A word-for-word copy of the line containing "You are a computer-use agent. Image resolution: width=1280" and every following line to the end of the data below is all the answer should hold.

######

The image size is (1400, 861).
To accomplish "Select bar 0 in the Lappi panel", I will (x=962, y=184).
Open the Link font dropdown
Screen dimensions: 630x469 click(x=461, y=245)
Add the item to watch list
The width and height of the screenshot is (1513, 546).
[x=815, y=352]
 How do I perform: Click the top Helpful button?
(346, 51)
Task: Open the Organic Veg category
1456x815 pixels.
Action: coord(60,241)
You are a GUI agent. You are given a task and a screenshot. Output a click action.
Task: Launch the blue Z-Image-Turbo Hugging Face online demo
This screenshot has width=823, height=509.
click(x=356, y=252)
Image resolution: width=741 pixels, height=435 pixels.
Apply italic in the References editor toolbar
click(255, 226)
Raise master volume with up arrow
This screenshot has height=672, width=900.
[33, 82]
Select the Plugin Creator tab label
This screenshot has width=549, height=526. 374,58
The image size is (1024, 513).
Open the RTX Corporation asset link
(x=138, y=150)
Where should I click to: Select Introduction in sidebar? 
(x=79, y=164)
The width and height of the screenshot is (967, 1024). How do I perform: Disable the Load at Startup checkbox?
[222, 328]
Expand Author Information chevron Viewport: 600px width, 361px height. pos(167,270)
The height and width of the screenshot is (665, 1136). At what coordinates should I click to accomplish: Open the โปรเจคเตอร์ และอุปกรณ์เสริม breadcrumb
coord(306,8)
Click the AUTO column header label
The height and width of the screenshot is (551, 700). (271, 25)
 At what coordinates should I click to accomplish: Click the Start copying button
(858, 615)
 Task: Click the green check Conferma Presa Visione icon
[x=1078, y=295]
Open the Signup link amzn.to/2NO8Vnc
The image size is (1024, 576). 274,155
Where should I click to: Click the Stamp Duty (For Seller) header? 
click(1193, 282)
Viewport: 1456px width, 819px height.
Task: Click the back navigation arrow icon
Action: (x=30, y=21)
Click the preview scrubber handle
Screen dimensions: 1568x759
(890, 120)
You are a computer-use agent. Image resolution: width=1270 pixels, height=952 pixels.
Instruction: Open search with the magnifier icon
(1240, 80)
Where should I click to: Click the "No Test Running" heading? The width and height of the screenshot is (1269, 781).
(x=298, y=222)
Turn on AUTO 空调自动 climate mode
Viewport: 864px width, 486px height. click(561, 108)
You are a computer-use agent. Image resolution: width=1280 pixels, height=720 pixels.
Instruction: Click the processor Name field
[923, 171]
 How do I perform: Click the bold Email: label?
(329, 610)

######

## ANSWER FOR THIS EXERCISE
You are a computer-use agent. Image resolution: width=1280 pixels, height=720 pixels.
Instruction: Click the processor Name field
[923, 171]
 How do I perform: Click the bold Email: label?
(329, 610)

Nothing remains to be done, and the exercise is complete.